● EXCERPTED TEXT:
════

Adhering to the open, cooperative and mutually beneficial principle, the CIFTIS injects new momentum into global economic development through concrete actions. As one of the “dual venues” for the fair, Shijingshan District hosted a variety of business activities, including exhibitions, negotiations, and conferences. While providing meeting organization services, it showcased the achievements of Shijingshan in fostering openness and development. By leveraging the Fair’s platform, Shijingshan seeks to promote its developmental advantages globally and aims to attract more partners to this welcoming district for mutually beneficial and win-win cooperation.
Presenting Achievements in Open Cooperation and Development in Multiple Dimensions
This CIFTIS’s Shougang Park venue is composed of nine thematic exhibitions, including telecommunications, computer and information services; financial services; culture & tourism services; education services; sports services; supply chain & business services; engineering consulting & construction services; health services; and environmental services. It circles around cultivating new quality productive forces while showcasing the latest achievements, technologies, and applications in the digitalization, intelligentization, and greening of services trade, creating a “debut stage” for global services trade.

════

● LISTED ENTRIES:

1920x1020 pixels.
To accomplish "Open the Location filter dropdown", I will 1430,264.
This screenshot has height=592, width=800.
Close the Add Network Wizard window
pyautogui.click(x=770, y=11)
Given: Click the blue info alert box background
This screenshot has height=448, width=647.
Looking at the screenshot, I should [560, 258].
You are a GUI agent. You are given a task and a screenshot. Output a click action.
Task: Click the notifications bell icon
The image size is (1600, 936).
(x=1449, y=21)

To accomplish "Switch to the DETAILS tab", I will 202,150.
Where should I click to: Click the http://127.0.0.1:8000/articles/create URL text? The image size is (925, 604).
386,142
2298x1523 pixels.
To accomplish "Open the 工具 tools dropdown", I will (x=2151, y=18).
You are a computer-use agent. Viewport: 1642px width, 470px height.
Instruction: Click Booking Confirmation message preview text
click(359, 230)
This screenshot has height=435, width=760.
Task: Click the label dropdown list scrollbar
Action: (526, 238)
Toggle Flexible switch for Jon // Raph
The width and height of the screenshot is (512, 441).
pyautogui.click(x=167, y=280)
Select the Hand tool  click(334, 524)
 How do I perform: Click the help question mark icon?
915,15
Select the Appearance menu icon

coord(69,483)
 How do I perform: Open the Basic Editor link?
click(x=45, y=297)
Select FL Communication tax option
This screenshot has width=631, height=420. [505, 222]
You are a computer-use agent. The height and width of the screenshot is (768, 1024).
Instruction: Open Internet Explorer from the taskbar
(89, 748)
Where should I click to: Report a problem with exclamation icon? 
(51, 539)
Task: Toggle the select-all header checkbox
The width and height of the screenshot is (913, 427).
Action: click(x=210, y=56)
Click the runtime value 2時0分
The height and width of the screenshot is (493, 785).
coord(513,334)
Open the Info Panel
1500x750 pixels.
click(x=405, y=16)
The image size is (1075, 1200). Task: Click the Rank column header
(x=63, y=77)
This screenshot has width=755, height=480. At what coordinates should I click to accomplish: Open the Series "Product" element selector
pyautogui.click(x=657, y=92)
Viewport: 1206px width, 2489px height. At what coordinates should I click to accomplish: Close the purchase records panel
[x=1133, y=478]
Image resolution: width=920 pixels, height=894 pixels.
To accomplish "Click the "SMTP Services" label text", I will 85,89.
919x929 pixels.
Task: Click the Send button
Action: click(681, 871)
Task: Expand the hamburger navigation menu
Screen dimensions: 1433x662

════

● ACTIONS TO TAKE:
1. According to the excerpted text about CIFTIS, how many thematic exhibitions make up the Shougang Park venue?
2. In the CIFTIS text, please rewrite the passage between "Presenting Achievements in" and "global services trade.", inclusive, replacing "thematic exhibitions" with "themed exhibitions".
3. Translate this sentence from the CIFTIS text into Spanish: "As one of the “dual venues” for the fair, Shijingshan District hosted a variety of business activities, including exhibitions, negotiations, and conferences."

● SOLVED PROBLEMS:
1. Nine.

2.
Presenting Achievements in Open Cooperation and Development in Multiple Dimensions
This CIFTIS’s Shougang Park venue is composed of nine themed exhibitions, including telecommunications, computer and information services; financial services; culture & tourism services; education services; sports services; supply chain & business services; engineering consulting & construction services; health services; and environmental services. It circles around cultivating new quality productive forces while showcasing the latest achievements, technologies, and applications in the digitalization, intelligentization, and greening of services trade, creating a “debut stage” for global services trade.

3. Como una de las «sedes duales» de la feria, el distrito de Shijingshan acogió diversas actividades comerciales, entre ellas exposiciones, negociaciones y conferencias.